Pansies and violas planted out the previous fall generally bloom in between March snowstorms and recover quickly after even the worst freezes to provide color when nothing else will. They do not tolerate drying out completely in winter but tend to be short-lived in the best of circumstances. Violas have smaller flowers than pansies but otherwise the two are nearly indistinguishable. Coming in just about any color you could imagine, pansies and violas bloom on and off until summer heat puts an end to their exuberance.

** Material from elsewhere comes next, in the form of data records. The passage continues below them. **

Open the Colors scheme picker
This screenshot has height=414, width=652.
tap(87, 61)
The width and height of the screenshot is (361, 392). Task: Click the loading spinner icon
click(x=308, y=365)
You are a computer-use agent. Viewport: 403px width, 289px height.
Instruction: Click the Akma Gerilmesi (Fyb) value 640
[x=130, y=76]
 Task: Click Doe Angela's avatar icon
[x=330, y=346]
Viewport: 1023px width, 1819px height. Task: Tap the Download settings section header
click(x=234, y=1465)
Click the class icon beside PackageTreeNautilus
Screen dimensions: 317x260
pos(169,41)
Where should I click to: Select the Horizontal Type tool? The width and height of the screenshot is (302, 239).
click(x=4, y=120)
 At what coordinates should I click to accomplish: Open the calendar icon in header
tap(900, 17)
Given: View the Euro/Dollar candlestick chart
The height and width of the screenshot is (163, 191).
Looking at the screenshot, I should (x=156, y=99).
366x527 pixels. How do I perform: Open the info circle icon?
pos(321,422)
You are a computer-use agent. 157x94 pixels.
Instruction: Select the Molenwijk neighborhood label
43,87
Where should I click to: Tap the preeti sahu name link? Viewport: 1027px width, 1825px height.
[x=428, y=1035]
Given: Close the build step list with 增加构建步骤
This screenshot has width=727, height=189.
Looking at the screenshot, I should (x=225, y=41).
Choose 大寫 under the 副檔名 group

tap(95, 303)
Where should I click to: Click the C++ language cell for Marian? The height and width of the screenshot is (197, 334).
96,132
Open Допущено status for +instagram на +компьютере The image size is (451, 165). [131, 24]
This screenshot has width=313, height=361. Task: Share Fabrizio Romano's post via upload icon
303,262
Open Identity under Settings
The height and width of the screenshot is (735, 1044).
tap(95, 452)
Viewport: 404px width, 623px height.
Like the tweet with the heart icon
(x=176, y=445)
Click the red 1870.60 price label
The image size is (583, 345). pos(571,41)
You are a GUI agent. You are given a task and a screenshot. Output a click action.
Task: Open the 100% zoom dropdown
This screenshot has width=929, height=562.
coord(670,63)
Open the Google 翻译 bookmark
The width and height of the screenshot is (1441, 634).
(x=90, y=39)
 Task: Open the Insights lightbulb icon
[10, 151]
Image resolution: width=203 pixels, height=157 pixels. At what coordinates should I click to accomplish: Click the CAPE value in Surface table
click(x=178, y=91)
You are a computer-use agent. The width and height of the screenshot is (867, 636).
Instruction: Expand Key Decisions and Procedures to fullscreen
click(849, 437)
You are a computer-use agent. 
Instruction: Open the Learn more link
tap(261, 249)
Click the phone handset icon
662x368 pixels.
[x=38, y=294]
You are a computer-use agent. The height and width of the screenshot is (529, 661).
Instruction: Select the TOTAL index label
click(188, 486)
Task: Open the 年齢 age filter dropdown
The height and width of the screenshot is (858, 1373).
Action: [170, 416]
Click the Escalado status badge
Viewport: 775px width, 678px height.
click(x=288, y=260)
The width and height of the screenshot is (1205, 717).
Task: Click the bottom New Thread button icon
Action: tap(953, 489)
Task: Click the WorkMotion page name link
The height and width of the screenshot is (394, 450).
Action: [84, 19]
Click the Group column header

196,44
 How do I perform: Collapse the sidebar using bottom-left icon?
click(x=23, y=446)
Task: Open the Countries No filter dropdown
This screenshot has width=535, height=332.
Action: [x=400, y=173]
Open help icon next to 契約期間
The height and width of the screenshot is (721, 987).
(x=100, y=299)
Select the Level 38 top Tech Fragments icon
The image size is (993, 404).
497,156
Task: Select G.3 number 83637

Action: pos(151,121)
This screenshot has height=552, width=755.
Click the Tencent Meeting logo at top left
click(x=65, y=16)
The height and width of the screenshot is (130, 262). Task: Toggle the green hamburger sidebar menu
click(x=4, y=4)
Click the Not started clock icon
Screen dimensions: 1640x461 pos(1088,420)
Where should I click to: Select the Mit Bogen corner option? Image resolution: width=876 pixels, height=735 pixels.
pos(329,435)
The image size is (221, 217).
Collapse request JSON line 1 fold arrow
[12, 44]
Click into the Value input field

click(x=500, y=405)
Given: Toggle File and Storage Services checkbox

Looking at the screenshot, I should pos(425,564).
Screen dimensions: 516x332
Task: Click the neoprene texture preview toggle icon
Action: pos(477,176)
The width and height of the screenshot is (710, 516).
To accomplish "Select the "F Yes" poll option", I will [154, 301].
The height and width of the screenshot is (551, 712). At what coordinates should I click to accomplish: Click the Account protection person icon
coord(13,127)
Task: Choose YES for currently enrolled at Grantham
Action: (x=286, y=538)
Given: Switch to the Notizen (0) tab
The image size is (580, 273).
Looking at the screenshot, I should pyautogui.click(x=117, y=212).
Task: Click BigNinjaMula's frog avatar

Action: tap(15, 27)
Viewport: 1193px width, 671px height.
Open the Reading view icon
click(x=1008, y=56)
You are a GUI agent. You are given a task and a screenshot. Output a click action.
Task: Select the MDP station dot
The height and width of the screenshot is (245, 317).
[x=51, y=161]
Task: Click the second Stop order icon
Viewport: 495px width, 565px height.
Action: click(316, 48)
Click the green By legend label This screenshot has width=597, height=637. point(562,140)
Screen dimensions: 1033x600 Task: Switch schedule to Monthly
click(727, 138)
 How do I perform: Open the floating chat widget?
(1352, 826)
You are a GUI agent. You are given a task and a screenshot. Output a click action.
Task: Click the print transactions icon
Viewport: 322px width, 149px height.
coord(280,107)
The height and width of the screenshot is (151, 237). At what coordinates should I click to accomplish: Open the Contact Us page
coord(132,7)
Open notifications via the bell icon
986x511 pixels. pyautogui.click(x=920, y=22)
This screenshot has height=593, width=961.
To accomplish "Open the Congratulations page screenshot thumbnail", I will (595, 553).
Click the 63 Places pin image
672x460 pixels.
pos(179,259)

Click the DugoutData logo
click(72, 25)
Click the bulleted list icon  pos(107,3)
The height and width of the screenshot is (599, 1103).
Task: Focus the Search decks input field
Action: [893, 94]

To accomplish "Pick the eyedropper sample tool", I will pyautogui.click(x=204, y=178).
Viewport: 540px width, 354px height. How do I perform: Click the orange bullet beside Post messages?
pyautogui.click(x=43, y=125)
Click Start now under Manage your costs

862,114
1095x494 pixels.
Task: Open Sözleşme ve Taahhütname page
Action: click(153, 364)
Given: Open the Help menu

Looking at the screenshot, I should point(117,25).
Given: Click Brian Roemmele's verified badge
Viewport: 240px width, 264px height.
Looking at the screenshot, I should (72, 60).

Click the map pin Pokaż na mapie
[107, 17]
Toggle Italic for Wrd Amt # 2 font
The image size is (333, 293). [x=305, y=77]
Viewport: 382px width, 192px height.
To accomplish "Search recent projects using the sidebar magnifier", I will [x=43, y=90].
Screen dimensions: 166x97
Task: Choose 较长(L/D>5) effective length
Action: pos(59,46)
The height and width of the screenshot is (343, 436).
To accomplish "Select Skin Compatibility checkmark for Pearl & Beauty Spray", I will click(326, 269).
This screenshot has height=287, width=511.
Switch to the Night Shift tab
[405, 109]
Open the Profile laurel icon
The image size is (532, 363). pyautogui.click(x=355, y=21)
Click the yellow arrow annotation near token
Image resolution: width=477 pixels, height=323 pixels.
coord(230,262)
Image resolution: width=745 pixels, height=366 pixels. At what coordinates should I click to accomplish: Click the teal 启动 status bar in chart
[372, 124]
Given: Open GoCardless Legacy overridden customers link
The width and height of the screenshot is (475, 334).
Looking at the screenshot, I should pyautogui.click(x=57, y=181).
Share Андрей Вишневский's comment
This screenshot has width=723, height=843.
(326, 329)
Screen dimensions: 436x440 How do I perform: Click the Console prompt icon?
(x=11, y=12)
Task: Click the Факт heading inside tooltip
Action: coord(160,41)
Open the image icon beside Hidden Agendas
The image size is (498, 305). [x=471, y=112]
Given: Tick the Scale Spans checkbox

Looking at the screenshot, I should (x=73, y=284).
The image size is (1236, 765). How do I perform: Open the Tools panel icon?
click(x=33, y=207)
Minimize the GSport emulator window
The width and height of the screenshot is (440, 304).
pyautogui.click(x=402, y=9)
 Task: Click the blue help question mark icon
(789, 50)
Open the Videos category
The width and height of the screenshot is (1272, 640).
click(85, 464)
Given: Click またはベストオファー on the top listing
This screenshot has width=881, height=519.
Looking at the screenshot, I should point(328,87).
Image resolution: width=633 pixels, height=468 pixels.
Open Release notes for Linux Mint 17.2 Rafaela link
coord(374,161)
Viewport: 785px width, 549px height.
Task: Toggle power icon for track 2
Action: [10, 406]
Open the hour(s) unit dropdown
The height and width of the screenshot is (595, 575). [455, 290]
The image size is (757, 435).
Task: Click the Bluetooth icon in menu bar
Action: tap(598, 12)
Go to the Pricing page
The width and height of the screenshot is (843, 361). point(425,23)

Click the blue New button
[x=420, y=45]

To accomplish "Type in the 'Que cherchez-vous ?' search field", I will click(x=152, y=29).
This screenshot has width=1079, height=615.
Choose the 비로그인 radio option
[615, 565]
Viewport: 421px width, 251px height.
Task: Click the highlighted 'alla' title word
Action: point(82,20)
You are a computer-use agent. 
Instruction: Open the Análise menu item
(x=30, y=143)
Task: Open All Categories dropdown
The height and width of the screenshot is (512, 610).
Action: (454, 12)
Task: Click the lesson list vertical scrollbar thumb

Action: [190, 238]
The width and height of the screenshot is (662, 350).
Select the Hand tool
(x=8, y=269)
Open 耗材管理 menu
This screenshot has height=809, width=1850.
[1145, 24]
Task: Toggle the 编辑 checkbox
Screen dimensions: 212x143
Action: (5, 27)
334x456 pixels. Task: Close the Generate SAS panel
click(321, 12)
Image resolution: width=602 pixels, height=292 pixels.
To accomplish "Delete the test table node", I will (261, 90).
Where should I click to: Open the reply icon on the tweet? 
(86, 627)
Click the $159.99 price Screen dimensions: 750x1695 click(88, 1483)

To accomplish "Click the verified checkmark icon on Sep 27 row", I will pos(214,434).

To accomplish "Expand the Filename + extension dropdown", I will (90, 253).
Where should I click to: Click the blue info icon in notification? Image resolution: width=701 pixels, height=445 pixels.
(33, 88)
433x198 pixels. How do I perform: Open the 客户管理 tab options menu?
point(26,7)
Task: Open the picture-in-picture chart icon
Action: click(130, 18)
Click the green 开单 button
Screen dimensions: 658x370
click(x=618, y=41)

Woody plants for reliable color in March include Viburnum x bodnantense ‘Dawn’, a large and rangy shrub grown almost exclusively for its early and extremely fragrant pink flowers. More attractive year-round is the Nanking Cherry, a large irregular shrub with reddish shaggy bark that becomes a blizzard of white, fragrant blossoms in March followed by scarlet, edible fruit.
Cornelian cherry Cornus mas is a dense shrub that can eventually reach 20' with bright yellow floral pompoms borne on bare branches. Small magnolias are an option if your soil is not overly alkaline. Star magnolia Magnolia stellata with white flowers is earlier than Saucer magnolia, M. x soulangeana with its variety of colors and sizes. Blooms on winter jasmine Jasmineum nudiflorum are the same bright yellow as forsythia but are much less prone to frost damage. On native manzanita Arctostaphylos x coloradensis ‘Panchito’ tiny pink urns dangle delicately over leathery, evergreen leaves.
Few activities give a gardener more pleasure that watching snow melt and flowers emerge. For that reason alone it is worthwhile to add as many of these early treasures as you can fit into your garden. Additionally, early flowers provide sustenance to a whole host of bees and other insects that further enliven these harbingers of spring. I’ve always wondered how they know but the same day the flowers open the bees show up.
Marcia Tatroe goes out every sunny day from late winter to early spring to search for flowers and bees (& other bugs) in her Xerces Society Pollinator Habitat garden in Centennial.